All that is wanted is an exact copy of the lines below, starting at the one that contains "Task: Click the export upload-arrow button" and running to the end.

Items from a data source:
+++

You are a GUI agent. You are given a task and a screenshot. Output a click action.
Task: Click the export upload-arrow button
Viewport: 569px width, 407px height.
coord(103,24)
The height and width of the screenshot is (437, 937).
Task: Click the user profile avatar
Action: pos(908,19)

+++

** REPLY **
Task: Click the export upload-arrow button
Viewport: 569px width, 407px height.
coord(103,24)
The height and width of the screenshot is (437, 937).
Task: Click the user profile avatar
Action: pos(908,19)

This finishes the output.